The Academy of
Religious Leadership

Deepen | Develop | Disseminate

The Academy

The Academy of Religious Leadership (ARL) exists to enhance religious leadership education; convene a scholarly roundtable of leadership educators and professional practitioners for the purpose of faculty development and community; and foster and disseminate leadership education and research.

The Meeting

The ARL Annual Meeting invites scholars and practitioners into thoughtful conversation about the (r)evolutionary vocation of leadership. Our methods: discussing provocative, original papers/presentations, networking, and imagining an emerging future in the theological education, formation, and ongoing development of religious leaders in a fast-paced, challenging world.

The theme of our 2026 annual meeting will be “Public Leadership and Prophetic Witness”. It will be held in St. Paul, MN April 23-25, 2026.

The Journal

The Journal of Religious Leadership is published semi-annually by the Academy of Religious Leadership (ARL). As a peer-reviewed journal, the editorial team assesses articles by four criteria: scholarship (in an effort to promote faithful critical thinking about religious leadership), theological (as ARL is focused on religious leadership, matters of faith and practice are instrumental), expansive (the work of ARL seeks to extend and deepen both religion and leadership), and suggestive (work suggests outcomes, practices, behaviors, implications, etc. for readers to incorporate in their contexts).

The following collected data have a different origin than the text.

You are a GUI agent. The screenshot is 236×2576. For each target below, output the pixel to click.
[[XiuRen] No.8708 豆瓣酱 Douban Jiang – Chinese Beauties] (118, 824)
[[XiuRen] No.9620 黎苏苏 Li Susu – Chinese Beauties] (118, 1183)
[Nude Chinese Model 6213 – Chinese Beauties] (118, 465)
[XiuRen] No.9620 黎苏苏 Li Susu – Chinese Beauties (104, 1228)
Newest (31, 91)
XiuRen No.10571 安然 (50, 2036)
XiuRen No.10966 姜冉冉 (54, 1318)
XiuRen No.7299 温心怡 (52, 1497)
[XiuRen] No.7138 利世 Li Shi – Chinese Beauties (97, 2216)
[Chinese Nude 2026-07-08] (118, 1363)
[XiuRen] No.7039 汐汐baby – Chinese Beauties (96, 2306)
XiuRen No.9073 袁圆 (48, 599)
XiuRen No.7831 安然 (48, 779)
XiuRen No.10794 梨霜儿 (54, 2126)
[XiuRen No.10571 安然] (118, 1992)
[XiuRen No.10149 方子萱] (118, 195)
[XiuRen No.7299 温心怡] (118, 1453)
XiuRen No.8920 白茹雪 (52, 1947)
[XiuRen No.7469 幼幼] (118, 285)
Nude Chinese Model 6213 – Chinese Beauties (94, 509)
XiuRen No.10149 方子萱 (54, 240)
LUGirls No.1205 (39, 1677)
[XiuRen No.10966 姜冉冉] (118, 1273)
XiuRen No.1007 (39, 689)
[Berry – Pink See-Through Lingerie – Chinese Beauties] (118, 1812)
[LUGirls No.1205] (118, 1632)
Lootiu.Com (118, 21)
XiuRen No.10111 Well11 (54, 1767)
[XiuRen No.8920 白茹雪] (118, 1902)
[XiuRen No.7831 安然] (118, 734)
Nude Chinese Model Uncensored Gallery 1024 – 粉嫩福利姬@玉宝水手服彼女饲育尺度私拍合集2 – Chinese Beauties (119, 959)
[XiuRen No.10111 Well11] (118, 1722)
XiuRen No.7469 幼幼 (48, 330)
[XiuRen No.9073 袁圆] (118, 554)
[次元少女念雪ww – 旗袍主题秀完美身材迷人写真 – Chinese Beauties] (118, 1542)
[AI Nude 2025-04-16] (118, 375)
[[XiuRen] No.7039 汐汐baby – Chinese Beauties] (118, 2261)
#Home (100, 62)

Featured in the latest issue of the Journal for Religious Leadership

Articles

What does justice look, sound, smell, taste, and feel like for religious leaders and communities?

ARL Co-President Kristina I. Lizardy-Hajbi set the terms of these responses by wondering about the nature and tenor of “Just Leadership”, the theme for the 2025 ARL conference. She pulled theory toward praxis to make visible the material realities often experienced in the practice of such leadership. She considers how our senses themselves might shape religious leadership as justice. The contributors to the Fall 2025 JRL have incorporated the senses, in one form or another, into what they offer in this issue.

Susan Maros and Phil Allen, in their contribution “Impact of Leaders’ Racial-Ethnic- Cultural Identity Development on Capacity for Just Action,” put forth a model that asks leaders to sense into/intuit their own racial-ethnic-cultural identity development and the development of those with whom they work. Maros and Allen contend that such reflection is necessary for leaders who seek to enact justice.

Rebecca David Hensley spoke with and listened to community organizers in Texas to develop a just religious leadership that critically examines Whiteness in the article “Un-Suturing Reflexive Whiteness: Recognizing and Resisting White+Christian Dominance in Racial Justice Movements.” Hensley suggests several praxes and traits that White Christian leaders should embrace in the process of “un-suturing” from the White moral imaginary.

Eunjin Jeon and Byung Ho Choi, in “Reimagining Pastoral Leadership: Practical Wisdom from Ordained Women Pastors in South Korea,” listened deeply through an embodied practice of “friendship-talk” to the experiences of female pastors in the Presbyterian Church of Korea (PCK) to learn how they lead within patriarchal church structures. Jeon and Choi found that models centering koinonia-centered practice, motherhood as theological leadership, and radical interdependence challenge dominating paradigms and move the church toward just leadership.

In “From Performance to Formation: Reimagining Servant Leadership Education,” Kyle J.A. Small and David G. Forney articulate a reframing of Servant Leadership from a surface-level, leader-centric engagement to a relational and communal praxis that is developmental in scope. Through five pedagogical “movements,” Small and Forney reorient Servant Leadership praxis as a curriculum of liberation. In distinct ways, each of the authors in this issue has asked the question: What does justice look, sound, smell, taste, and feel like for religious leaders within particular communities? Their nuanced, carefully articulated, and sensory-informed responses to this query hold wisdom for us all.